Selected excerpt:
-- Begin --
# Caseback Press



## apm101 (Jun 4, 2011)

So I opened the back of my Speedy reduced, and it looks great! Nicely decorated etc.

Couldn't get it back on.

Off to the garage to select a variety of vices, clamps, moleys and pliers. Attack of good sense- put them all back and ordered a cheap caseback press off ebay.

Moral: don't start something unless you can finish it!

Pretty pic:


----------



## andyclient (Aug 1, 2009)

I am surprised by that I would of assumed that a speedmaster case back was screw on ?


----------



## apm101 (Jun 4, 2011)

I was a bit surprise too, Andy, but then there is no pretension to water resistance for these guys.

Screw on would have been fine- I have the tool for that! :taz:


----------



## andyclient (Aug 1, 2009)

As they say you learn something new everyday , looks like we both have today

One word of advice with the press , be careful to select the correct di for the front as well , or you'll be needing a new crystal to.

Guess how i know that !!! worst of it was i was doing it as a favour for a mate , but it also enabled me to press in my first crystal to , a job i'd previosly never attempted.


----------



## antony (Dec 28, 2007)

Put the red seal onto the back first , other wise you will just push it further into the case


----------
-- End --
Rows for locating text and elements
-- Begin --
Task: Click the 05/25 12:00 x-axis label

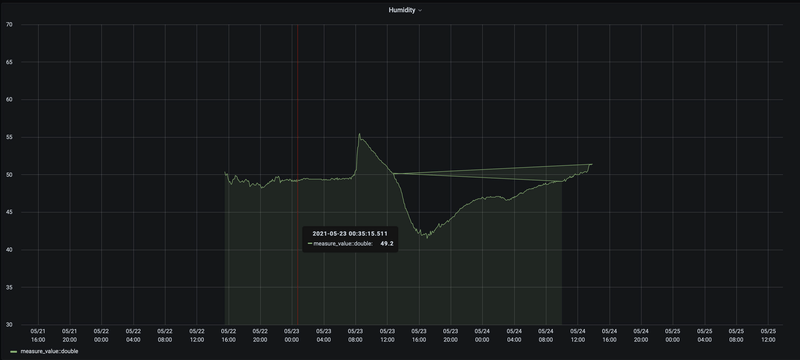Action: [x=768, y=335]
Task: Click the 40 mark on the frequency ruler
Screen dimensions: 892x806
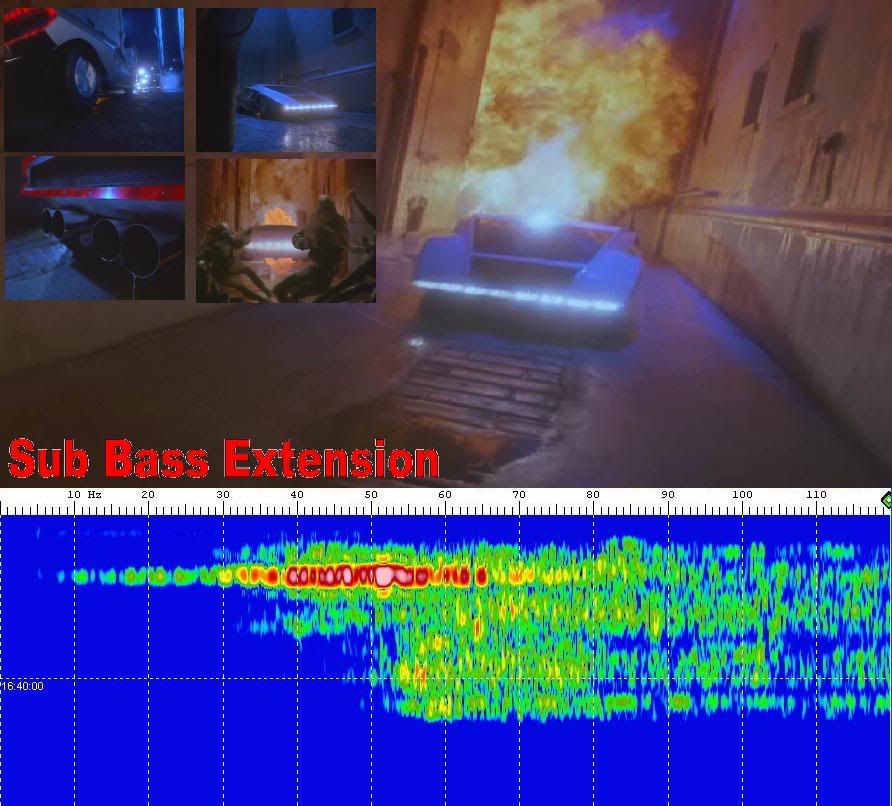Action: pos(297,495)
-- End --
Prompt:
Based on the caseback press thread, say whether each statement agrees with it. Answer yes or no, and quote the deciding words.
1. apm101 ordered an inexpensive caseback press from eBay.
2. apm101 did not have a tool for screw-on case backs.
3. antony advises putting the red seal onto the back first.
Rely only on the caseback press thread for the answers.

The result:
1. Yes: "ordered a cheap caseback press off ebay"
2. No: "Screw on would have been fine- I have the tool for that!"
3. Yes: "Put the red seal onto the back first"